(Collected data entries)

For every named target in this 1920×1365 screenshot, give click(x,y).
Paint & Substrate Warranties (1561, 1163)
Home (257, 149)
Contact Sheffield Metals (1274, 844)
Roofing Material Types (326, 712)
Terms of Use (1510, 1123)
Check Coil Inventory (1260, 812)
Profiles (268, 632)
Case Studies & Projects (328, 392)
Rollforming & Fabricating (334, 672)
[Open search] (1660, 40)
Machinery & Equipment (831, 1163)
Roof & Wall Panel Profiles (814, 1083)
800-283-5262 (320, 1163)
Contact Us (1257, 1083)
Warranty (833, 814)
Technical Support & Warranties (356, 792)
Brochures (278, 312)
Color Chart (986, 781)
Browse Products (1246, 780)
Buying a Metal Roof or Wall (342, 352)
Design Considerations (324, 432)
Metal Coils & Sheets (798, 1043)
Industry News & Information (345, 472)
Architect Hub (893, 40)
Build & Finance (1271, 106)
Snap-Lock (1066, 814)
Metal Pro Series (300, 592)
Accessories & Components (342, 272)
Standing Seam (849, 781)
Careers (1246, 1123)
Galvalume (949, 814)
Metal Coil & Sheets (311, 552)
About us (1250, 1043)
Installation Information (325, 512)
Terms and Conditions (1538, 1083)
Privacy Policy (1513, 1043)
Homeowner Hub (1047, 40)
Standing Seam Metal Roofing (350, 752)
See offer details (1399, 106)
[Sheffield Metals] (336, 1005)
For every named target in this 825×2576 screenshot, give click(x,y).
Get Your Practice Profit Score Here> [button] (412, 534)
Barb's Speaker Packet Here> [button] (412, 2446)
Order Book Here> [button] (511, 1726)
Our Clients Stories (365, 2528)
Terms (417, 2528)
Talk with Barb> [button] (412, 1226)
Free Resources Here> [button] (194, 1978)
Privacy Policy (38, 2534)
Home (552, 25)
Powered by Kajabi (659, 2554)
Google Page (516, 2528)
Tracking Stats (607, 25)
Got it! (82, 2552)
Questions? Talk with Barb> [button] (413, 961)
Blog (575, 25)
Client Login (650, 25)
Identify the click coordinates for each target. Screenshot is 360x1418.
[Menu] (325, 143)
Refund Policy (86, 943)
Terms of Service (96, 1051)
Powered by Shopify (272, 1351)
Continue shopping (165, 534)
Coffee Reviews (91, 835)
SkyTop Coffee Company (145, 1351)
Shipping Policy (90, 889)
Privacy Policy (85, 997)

The task
Here the output must be the lines above from the line with "Terms of Use (1510, 1123)" to the line with "Metal Coils & Sheets (798, 1043)", both included, duplicated word for word and nothing else.

Answer section
Terms of Use (1510, 1123)
Check Coil Inventory (1260, 812)
Profiles (268, 632)
Case Studies & Projects (328, 392)
Rollforming & Fabricating (334, 672)
[Open search] (1660, 40)
Machinery & Equipment (831, 1163)
Roof & Wall Panel Profiles (814, 1083)
800-283-5262 (320, 1163)
Contact Us (1257, 1083)
Warranty (833, 814)
Technical Support & Warranties (356, 792)
Brochures (278, 312)
Color Chart (986, 781)
Browse Products (1246, 780)
Buying a Metal Roof or Wall (342, 352)
Design Considerations (324, 432)
Metal Coils & Sheets (798, 1043)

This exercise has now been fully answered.